However, Bostrom points out that there is a risk that nuances of character, like a person’s code of ethics, might not be faithfully preserved in the simulation. Furthermore, even a faithful simulation of someone with good moral character might be tempted to abuse the powers of a superintelligent AI.
Does Power Corrupt? The risk Bostrom identifies that even a person of good character who was given the capabilities of superintelligent AI might abuse those powers calls to mind the old adage that power corrupts people who wield it. A psychological study published the same year as Bostrom’s book found scientific evidence for this.
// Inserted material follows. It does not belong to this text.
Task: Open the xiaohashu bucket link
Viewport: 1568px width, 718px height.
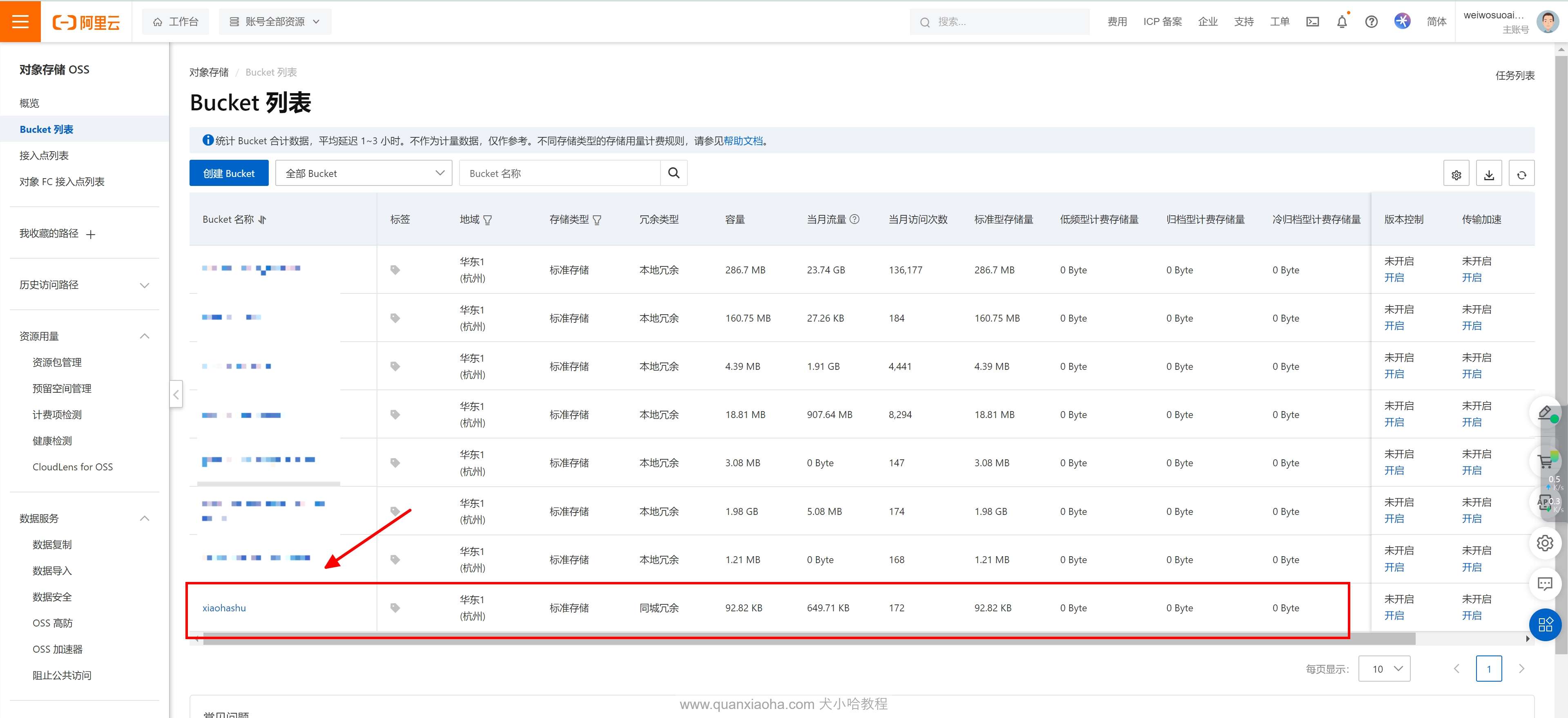Action: (224, 608)
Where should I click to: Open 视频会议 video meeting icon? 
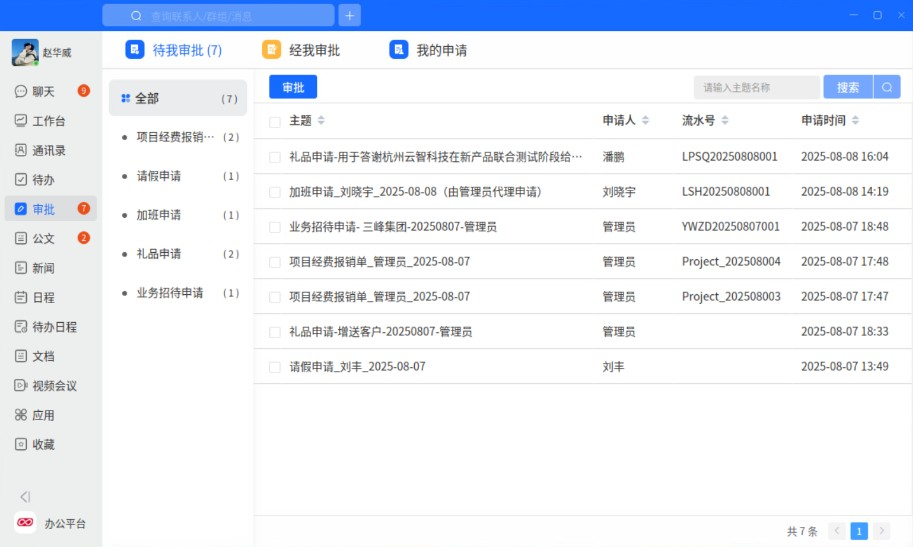pos(21,385)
When people were given the choice between options that benefited everyone and options that benefited themselves at others’ expense, initially those with higher levels of integrity tended to choose the options that benefited everyone, while the people with lower levels of integrity chose the opposite. But over time, this difference disappeared, and everyone leaned toward choosing the options that benefited themselves. Thus, the risk of a superintelligent AI based on a simulation of a human brain pursuing its own objectives at other people’s expense appears to be significant, even if the original human was a person of good character. In addition, if the person’s moral code wasn’t completely preserved in the simulation, a risk Bostrom also warns about, the superintelligent AI would probably show selfish tendencies even sooner. |
3. Discoverable Ethics
Bostrom concludes that the best method of endowing a superintelligent AI with good motives will likely be to give it criteria for figuring out what is right and letting it set its own goals. After all, a superintelligent AI would be able to figure out what humans want from it and program itself accordingly better than human programmers could. This approach would also make the superintelligent AI behave somewhat more cautiously, because it would always have some uncertainty about its ultimate goals.
However, Bostrom also notes that (at least as of 2014) no one had developed a rigorous algorithm for this approach, so there’s a risk that this method might not be feasible in practice. And even if we assume that the basic programming problem will eventually be solved, deciding what criteria to give the AI is still a non-trivial problem.
For one thing, if the AI focuses on what its original programmers want, it would prioritize the desires of a few people over all others. It would be more equitable to have it figure out what everyone wants and generally take no action on issues that people disagree about. But for any given course of action, there’s probably somebody who has a dissenting opinion, so where should the AI draw the line?
Then there’s the problem of humans’ own conflicting desires. For example, maybe one of the programmers on the project is trying to quit smoking. At some level, she wants a cigarette, but she wouldn’t want the AI to pick up on her craving and start smuggling her cigarettes as she’s trying to kick her smoking habit.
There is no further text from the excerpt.